Friendly Persuasion was nominated for five other Academy Awards as well, including Best Picture, Best Director, Best Song ("Friendly Persuasion, Thee I Love," which became a hit for Pat Boone), Best Sound Recording, and Best Adapted Screenplay which created something of a controversy. Because writer Michael Wilson had been blacklisted for pleading the Fifth Amendment before the House Un-American Activities Committee in 1952, his name was not listed with the nomination. A week before the nominations for 1956 movies were released, the Academy's Board of Governors passed a rule denying an Oscar to anyone who refused to talk to a Congressional committee. But the new rule was not announced until the nominations came out, displeasing a lot of people, especially members of the Writers Guild, which issued a protest. When the Academy wouldn't budge, the Guild gave Wilson its award for Best Written American Drama. Speaking at the Guild's 1957 awards ceremony, Groucho Marx quipped, "Take, for example, The Ten Commandments . Original story by Moses. The producers were forced to keep Moses' name off the writing credits because they found out he had once crossed the Red Sea." Wilson won his first Oscar for the adapted screenplay of A Place in the Sun (1951) and another for The Bridge on the River Kwai (1957). He was awarded that Oscar posthumously, as well as his writing credits for Wyler's film and Lawrence of Arabia (1962).
Although Friendly Persuasion did not win in any of its categories, its principals racked up more than 40 nominations in their distinguished careers and brought home 12 statuettes. Director William Wyler already possessed two Oscars by the time of this film's release, for the war-themed dramas Mrs. Miniver (1942) and The Best Years of Our Lives (1946). He later won a third Best Director award for Ben-Hur (1959) and received the Irving G. Thalberg Memorial Award in 1966. Wyler was also nominated for shepherding Bette Davis in two of her best roles - The Letter (1940) and The Little Foxes (1941) - and for movies as diverse as the Audrey Hepburn romantic comedy Roman Holiday (1953) and the period drama The Heiress (1949), both of which also earned him Best Picture nominations as producer. Gary Cooper was not recognized for his work as the Quaker dad, but he was no stranger to Oscar, having been nominated five times and winning for Sergeant York and High Noon (1952). He also received an honorary award for his long body of work shortly before his death in 1961.

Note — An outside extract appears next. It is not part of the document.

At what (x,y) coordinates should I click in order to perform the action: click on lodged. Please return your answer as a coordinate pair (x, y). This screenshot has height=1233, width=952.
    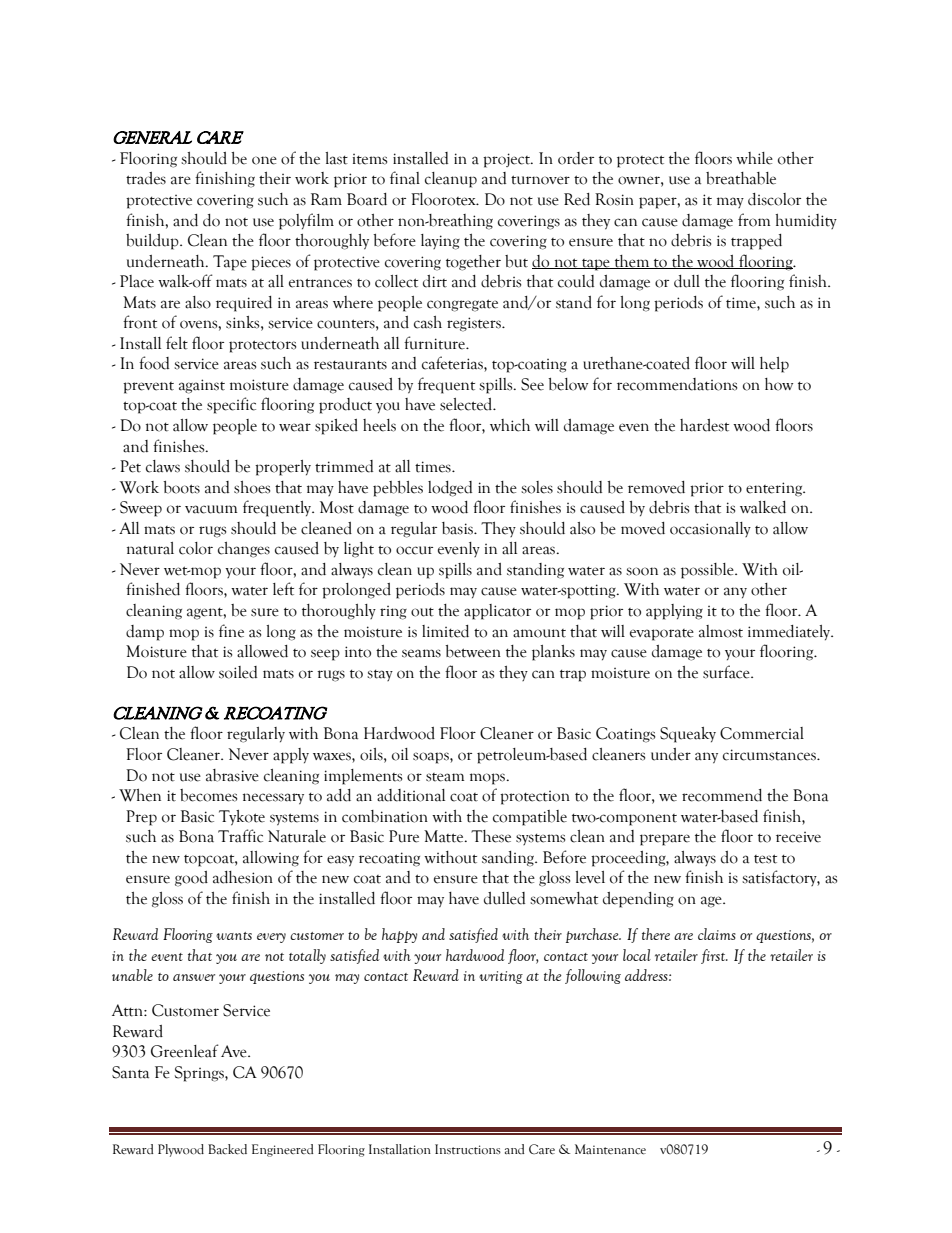
    Looking at the image, I should click on (450, 489).
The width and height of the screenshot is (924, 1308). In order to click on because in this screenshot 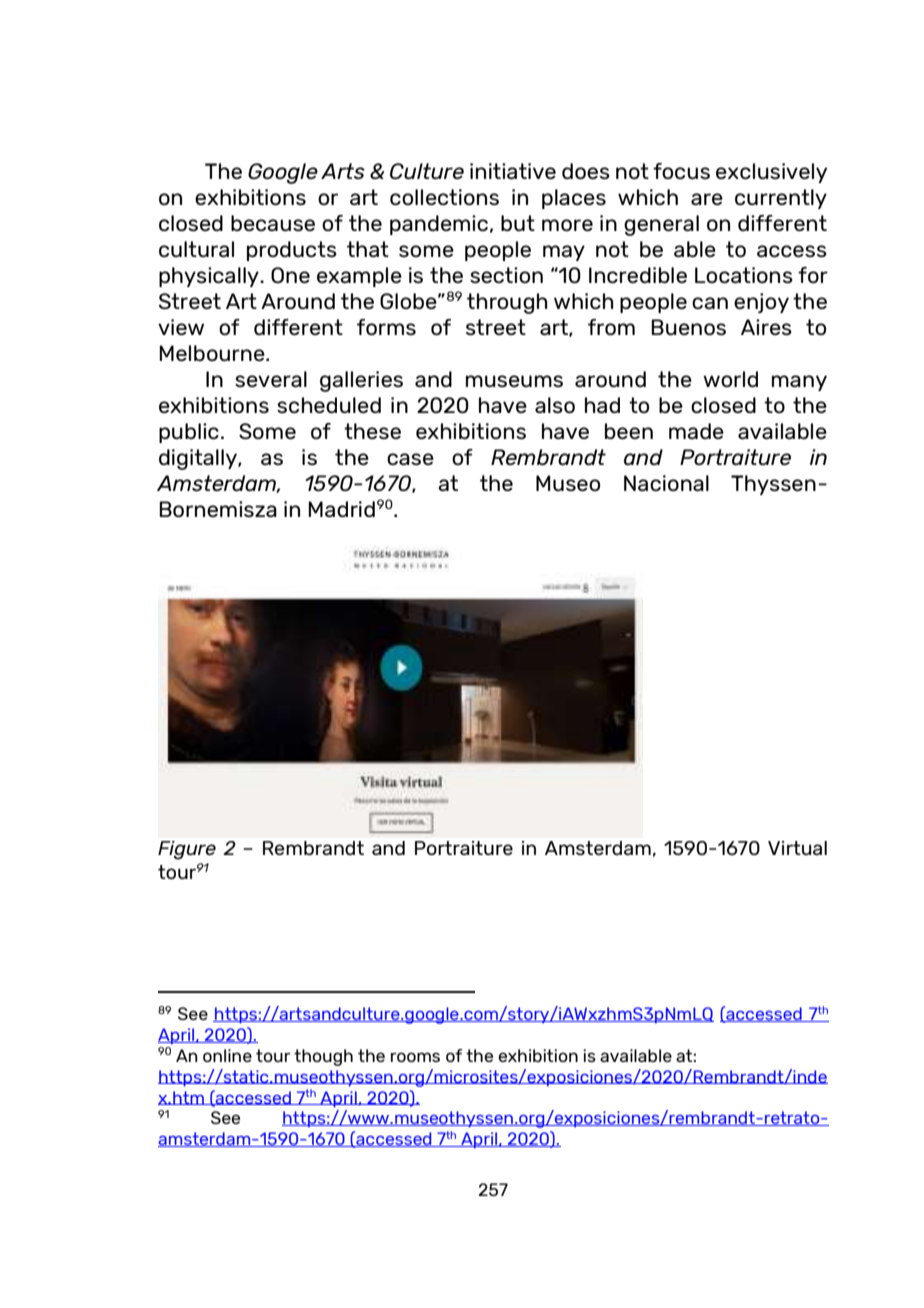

The Oscar champ on the production team, however, was unquestionably Dmitri Tiomkin. In his 40-year career, the Russian-born composer was nominated for his work on 18 motion pictures and won four times - for scoring The Old Man and the Sea (1958), The High and the Mighty (1954), and High Noon, for which he also won a Best Song Oscar ("Do Not Forsake Me, Oh My Darling") shared with lyricist Ned Washington.
Producer/Director: William Wyler
Screenplay: Michael Wilson (uncredited until 1996), based on the novel by Jessamyn West
Cinematography: Ellsworth Fredericks
Editing: Robert Swink, Edward A. Biery, Robert Belcher
Art Direction: Ted Haworth
Original Music: Dmitri Tiomkin
Cast: Gary Cooper (Jess Birdwell), Dorothy McGuire (Eliza Birdwell), Anthony Perkins (Josh Birdwell), Richard Eyer (Little Jess), Phyllis Love (Mattie True Birdwell), Marjorie Main (Widow Hudspeth), Robert Middleton (Sam Jordan).